------ Input data

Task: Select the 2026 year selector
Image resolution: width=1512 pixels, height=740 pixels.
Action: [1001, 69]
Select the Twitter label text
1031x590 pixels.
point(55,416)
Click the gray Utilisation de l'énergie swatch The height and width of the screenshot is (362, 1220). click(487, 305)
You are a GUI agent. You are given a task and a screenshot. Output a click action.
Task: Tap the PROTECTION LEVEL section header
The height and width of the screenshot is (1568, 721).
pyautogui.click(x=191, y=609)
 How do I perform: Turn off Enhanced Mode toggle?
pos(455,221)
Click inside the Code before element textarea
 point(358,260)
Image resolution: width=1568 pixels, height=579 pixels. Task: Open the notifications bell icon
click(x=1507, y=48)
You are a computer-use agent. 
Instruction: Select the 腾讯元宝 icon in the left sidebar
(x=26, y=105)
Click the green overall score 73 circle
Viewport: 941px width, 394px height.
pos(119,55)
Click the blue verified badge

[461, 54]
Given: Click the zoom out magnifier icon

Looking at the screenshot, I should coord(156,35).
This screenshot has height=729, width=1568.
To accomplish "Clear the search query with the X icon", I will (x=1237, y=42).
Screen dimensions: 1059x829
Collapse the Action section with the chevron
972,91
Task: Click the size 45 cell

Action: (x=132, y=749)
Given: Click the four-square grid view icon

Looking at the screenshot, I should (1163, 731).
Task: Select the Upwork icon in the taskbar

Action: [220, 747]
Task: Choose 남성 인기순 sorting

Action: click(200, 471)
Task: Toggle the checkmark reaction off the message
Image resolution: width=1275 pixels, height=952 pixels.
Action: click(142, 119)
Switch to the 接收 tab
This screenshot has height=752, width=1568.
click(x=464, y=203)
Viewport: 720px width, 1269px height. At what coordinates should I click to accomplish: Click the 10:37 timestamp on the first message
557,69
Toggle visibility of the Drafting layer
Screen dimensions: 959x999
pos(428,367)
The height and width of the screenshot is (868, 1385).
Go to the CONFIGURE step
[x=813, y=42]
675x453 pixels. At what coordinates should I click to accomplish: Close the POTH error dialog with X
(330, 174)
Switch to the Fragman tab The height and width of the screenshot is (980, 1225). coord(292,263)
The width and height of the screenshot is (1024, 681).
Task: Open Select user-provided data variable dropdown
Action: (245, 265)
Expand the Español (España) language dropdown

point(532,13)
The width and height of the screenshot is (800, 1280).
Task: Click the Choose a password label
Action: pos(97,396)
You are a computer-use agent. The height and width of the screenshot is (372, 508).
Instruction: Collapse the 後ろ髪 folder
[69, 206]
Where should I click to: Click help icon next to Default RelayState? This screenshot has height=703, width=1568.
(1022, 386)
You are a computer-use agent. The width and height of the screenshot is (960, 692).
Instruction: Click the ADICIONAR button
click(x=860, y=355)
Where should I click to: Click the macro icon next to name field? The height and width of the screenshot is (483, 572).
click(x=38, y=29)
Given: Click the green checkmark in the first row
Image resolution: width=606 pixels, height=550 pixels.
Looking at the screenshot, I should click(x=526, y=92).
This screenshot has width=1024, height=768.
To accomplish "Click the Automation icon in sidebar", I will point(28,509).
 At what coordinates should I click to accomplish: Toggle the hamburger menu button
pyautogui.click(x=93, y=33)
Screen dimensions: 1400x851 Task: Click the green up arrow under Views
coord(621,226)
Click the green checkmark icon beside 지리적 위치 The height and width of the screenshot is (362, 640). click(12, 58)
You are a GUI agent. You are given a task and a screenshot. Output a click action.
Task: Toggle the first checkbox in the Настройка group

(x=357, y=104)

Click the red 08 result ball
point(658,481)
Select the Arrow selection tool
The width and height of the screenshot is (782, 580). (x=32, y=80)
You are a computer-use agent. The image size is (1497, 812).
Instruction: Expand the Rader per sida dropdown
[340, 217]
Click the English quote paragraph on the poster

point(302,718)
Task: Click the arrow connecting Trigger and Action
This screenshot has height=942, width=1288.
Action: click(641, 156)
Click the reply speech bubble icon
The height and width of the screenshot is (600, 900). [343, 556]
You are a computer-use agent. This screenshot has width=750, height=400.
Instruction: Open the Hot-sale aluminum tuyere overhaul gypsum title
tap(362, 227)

------------

What is expected: Starting at the line with "Image resolution: width=606", copy every line up to and including the last one in the entries above.

Exercise answer:
Image resolution: width=606 pixels, height=550 pixels.
Looking at the screenshot, I should click(x=526, y=92).
This screenshot has width=1024, height=768.
To accomplish "Click the Automation icon in sidebar", I will point(28,509).
 At what coordinates should I click to accomplish: Toggle the hamburger menu button
pyautogui.click(x=93, y=33)
Screen dimensions: 1400x851 Task: Click the green up arrow under Views
coord(621,226)
Click the green checkmark icon beside 지리적 위치 The height and width of the screenshot is (362, 640). click(12, 58)
You are a GUI agent. You are given a task and a screenshot. Output a click action.
Task: Toggle the first checkbox in the Настройка group

(x=357, y=104)

Click the red 08 result ball
point(658,481)
Select the Arrow selection tool
The width and height of the screenshot is (782, 580). (x=32, y=80)
You are a computer-use agent. The image size is (1497, 812).
Instruction: Expand the Rader per sida dropdown
[340, 217]
Click the English quote paragraph on the poster

point(302,718)
Task: Click the arrow connecting Trigger and Action
This screenshot has height=942, width=1288.
Action: click(641, 156)
Click the reply speech bubble icon
The height and width of the screenshot is (600, 900). [343, 556]
You are a computer-use agent. This screenshot has width=750, height=400.
Instruction: Open the Hot-sale aluminum tuyere overhaul gypsum title
tap(362, 227)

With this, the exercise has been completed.